Neredeyiz, nereye gidiyoruz, inan ki bilmiyoruz? Bıraktığın Türkiye, Türkiye değil artık Atam. İçimize ahtapot kolları ne yazık ki girdi. Zehir zemberek saçıyorlar, sübyanlarımıza tecavüz ve taciz ediyorlar, hem de İmam hatip okullarında. Dinimizi sevdirip öğreteceklerine, pis emellerine alet ediyorlar.

Türkiye’nin istikbaline göz dikildi Atam. Her şey betonlaşıyor, ormanlarımıza kıydılar, güzelim doğamız talan ediliyor.

Ülkemizin içinde bulunduğu bu son buhran, eminim senin ruhunu da huzursuz ediyordur. Bizleri bölmeye yönelik çalışmalara hız verildi.

Ülkemizi, yani bizleri oyalıyorlar. Dağlarda terörist kovalayan Türk Askeri yakında zorlu kış şartlarıyla mücadele edecek. Kar ve buzla mücadele edecek, açıkçası hep zaman kazandırılıyor, kime, niyet ne? 

Türkiye de gündem dolu dizgin. Bugün söylenen yarın değişiyor.

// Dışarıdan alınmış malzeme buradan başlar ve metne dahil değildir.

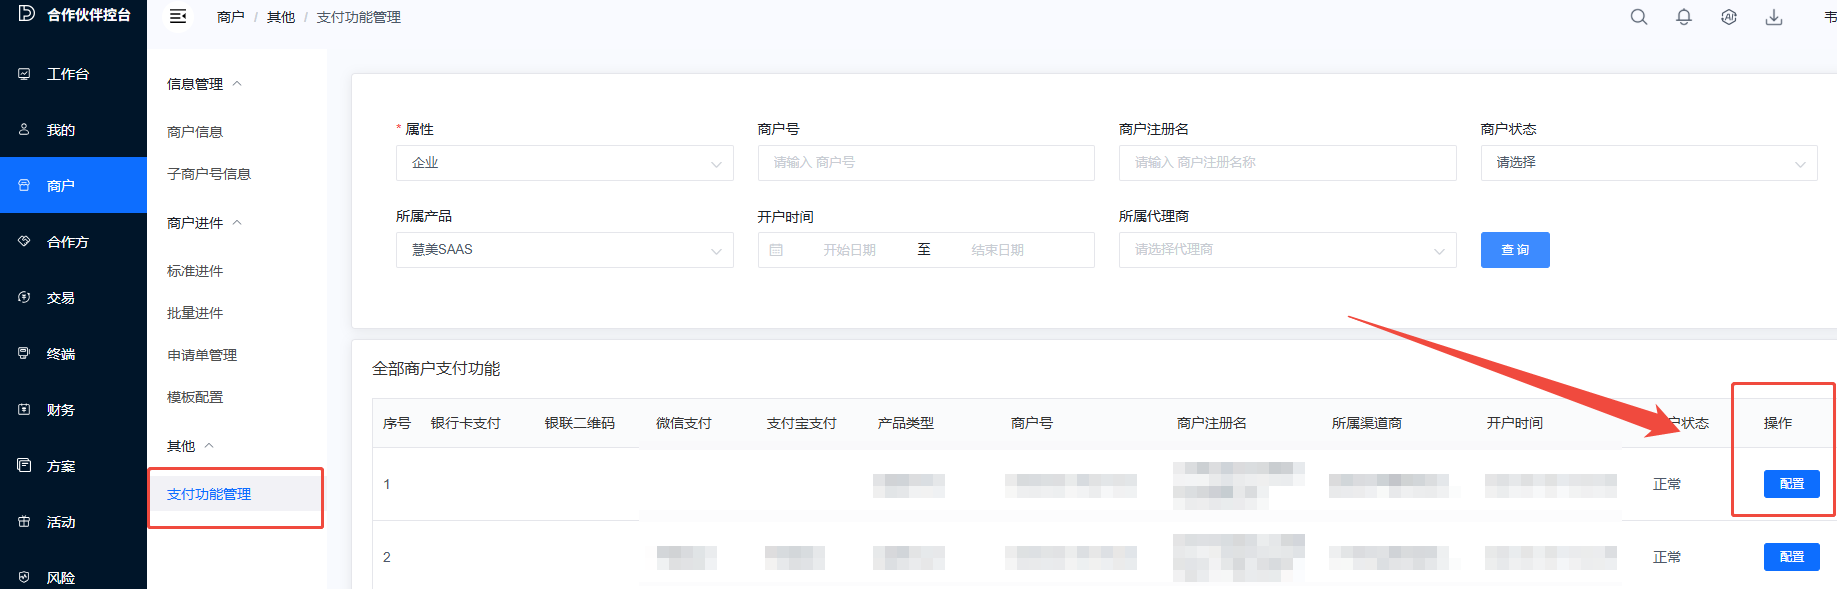Open 子商户号信息 submenu item
This screenshot has height=589, width=1837.
pos(209,174)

PKK hiç boş durmuyor, şimdi de Münbiçte, ABD sayesinde bitleri kanlandı. Silahlar ve teçhizatlar ABD’den, neyin hazırlığı bu? Görünen köy kılavuz ister mi?

Amerika iki üç kelime ile Türk halkını kandırıyor.  Bize yeni yeni olaylarla oyalama taktiği var Atam. Çaresizlikler treni yol alıyor, olur olmaz istasyonlarda konaklıyor, yolcular alıyor, nereye ve neden gittiklerini bilen yok. Atam, sana kabul ettiremedikleri her şeyi yavaş yavaş kabullenmeye başladık . İnsanlar ürkütülüyor, sindirilmeye çalışılıyor, bizim içimize ne girdi dersin Atam.

Bizler bu değiliz sevgili Atam. Ölümünün üstünden yıllar geçti, neredeyse kemiklerini çıkarıp yargılayacaklar Atam. “Tehlikedeyiz  sevgili Atam, tehlikedeyiz.”  Seni yine içimizi çekerek anıyoruz. İçimizi acıtanlar o kadar çoğaldı ki, artık acıtmakla kalmıyorlar, tırmalıyorlar,  kanatıyorlar Atam. Amerika’nın Orta Doğu Projesi ilerliyor, binlerce insanı acımadan katleden İsrail, artık Müslüman kanına doymuyor, durmadan katliamlara devam ediyor. Bu Amerikan ve Avrupa rüyasının adım adım ilerlemesini hissetmemek mümkün değil ama her nedense hissedenler, istasyonlarda kara treni bekliyor. 

Biz bu değildik, sevgili Atam, biz bu değildik.  Bize ne oldu dersiniz? 

Bu sorunun cevabı da, trenin son durağında belli olacak herhalde.